Глава 17. Москва, следственный изолятор
Через неделю меня вызвал следователь. Провел я эту неделю скверно, потно и кашельно. Хоть и мылся два раза в день над унитазом (тут раковин нет, кран расположен прямо над чугунном старинном унитазе с выбитой датой изготовления – 1896 годъ, Тула). Но десять человек в камере, рассчитанной на четверых, превращают воздух в кисель, а узенькая щель окна не дает атмосфере достойно обмениваться со свежей.
Дубак довел мен до соответствующей двери, высказал стандартно:
– Лицом к стене, руки держать за спиной, – заглянул в эту дверь, видимо получил утвердительный жест, и сказал:
– Заходи.
Я отметил про себя, что местным надзирателям часто приходится иметь дело с новичками, в тюрьме с устоявшимся бытом он не тратил бы времени, на повторение мантры: «Руки за спиной».
Зашел я и опять механически, прошлой памятью отметил, что комната на следственный кабинет, обставленный аскетически и маленький, не похожа. Скорей всего следователь оккупировал кабинет одного из власть имущих.
– Проходи, садись, руки из-за спины можно вынуть. Чай будешь? С сахаром…
– Спасибо, чай не буду.
– Почто так?
– Нет желания.
Следак включил магнитофон «Нота» и спросил:
– Спросить о чем-то хочешь?
– Нет.
– Странно! Ты же думаешь, что тебя как-то спровоцировали, что кто-то тебя подставил с этим чемоданом, который ты и не воровал вовсе. Вопросов должно быть масса.
– Масса вопросов будет к вам и вашим подельником, но задавать их буду не я, а прокурор.
– Ого! Резко. И уверенно. Тогда ответь, будь добр, что ты делал ночью у сливного колодца и под землей. Заодно ответь, что ты делал у дома на Страстном бульваре, который обрушился в то время, когда ты, как заяц, бежал от него. И какую взрывчатку ты подложил в здание газеты «Известия»?
«Вот как дело повернулось, подумал я, слабея от страха, – значит, «Известия» взорвали. Как все неудачно совпало!»
– Вы еще на меня наводнение на Неглинке повесьте, то, которое все мои документы слизнуло и вещи. А вы еще мне домой не али уехать! Что я теперь в Москве буду делать без денег и вещей?
Следователь к моему удивлению в диалог вступать не стал. Он выключил магнитофон и нажал кнопку под столом – вызвал тюремщика.

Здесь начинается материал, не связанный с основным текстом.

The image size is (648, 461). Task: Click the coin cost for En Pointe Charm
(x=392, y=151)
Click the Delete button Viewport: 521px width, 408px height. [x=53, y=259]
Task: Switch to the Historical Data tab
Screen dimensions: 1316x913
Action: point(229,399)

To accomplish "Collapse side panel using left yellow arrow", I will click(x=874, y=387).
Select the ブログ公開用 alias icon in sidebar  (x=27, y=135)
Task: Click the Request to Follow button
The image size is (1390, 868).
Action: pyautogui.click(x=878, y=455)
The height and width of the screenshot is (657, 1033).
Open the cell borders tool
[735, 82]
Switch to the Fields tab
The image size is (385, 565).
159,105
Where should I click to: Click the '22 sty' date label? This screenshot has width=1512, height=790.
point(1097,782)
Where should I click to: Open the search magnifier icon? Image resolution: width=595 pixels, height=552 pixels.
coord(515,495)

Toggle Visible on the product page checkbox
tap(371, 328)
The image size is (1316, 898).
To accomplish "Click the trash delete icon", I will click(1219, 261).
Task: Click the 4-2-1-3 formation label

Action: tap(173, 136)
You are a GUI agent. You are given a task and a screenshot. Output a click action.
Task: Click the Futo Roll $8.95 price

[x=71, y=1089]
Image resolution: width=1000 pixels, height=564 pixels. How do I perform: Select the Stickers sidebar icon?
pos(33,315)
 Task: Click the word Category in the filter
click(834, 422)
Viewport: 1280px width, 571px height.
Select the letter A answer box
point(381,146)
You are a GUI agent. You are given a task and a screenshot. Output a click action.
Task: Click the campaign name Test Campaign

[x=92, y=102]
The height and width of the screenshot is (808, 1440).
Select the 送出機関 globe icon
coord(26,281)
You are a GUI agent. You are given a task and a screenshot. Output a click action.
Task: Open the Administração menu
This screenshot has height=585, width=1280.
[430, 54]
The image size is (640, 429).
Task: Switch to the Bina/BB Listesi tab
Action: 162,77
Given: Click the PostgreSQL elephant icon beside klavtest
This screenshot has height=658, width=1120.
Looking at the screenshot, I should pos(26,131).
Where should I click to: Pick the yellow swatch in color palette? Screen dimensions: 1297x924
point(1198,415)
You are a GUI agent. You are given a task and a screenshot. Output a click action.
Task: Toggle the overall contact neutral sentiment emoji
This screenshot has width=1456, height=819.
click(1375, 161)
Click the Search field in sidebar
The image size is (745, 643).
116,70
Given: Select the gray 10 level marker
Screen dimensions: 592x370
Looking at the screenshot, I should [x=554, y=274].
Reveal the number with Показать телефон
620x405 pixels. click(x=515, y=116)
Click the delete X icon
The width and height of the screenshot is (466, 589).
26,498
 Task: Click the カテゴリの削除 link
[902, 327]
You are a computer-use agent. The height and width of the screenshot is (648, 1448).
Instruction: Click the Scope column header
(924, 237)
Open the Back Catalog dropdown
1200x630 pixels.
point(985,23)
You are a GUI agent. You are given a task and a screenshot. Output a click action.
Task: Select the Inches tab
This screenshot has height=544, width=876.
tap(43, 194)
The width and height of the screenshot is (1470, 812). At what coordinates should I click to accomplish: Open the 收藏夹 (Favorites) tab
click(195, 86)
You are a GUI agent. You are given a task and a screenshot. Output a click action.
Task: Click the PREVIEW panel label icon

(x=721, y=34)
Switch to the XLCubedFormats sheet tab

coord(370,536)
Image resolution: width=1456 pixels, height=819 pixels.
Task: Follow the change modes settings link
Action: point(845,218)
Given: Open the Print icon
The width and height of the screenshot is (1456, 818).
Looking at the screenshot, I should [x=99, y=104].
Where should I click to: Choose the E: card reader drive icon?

Я встал и не говоря ни слова ушел с дубаком, следователь мне в спину, как они это любят, ничего не сказал.
Я шел и думал о том, что за терроризм мне могут и вышку присудить, в этом времени людей расстреливают и за меньшие преступления.
Глава 18. Москва, следственный изолятор, шмон[7]
– Терроризм шьют, – сказал я грустно.
– Могут и лоб зеленкой смочить, – отозвался вор, смотрящий за этой хатой. Поэтому и порядка у нас побольше, чем во многих других, для которых не нашлось опытного сидельца. Пересылка, мать её!
А с утра – шмон!
Был на концерте в 2017 в прошлой жизни, пела девичья группа: «Воровайки»:
А еще на эту тему писал Михаил Танич для группы Лесоповал, но гораздо трагичней:
Кстати с Таничем могу встретиться, он сейчас раскручивает свою славу вместе с Яном Френкелем…
Надо же, вспомнил! Ну, это я еще тогда в Вике смотрел, когда Лесоповал слушал.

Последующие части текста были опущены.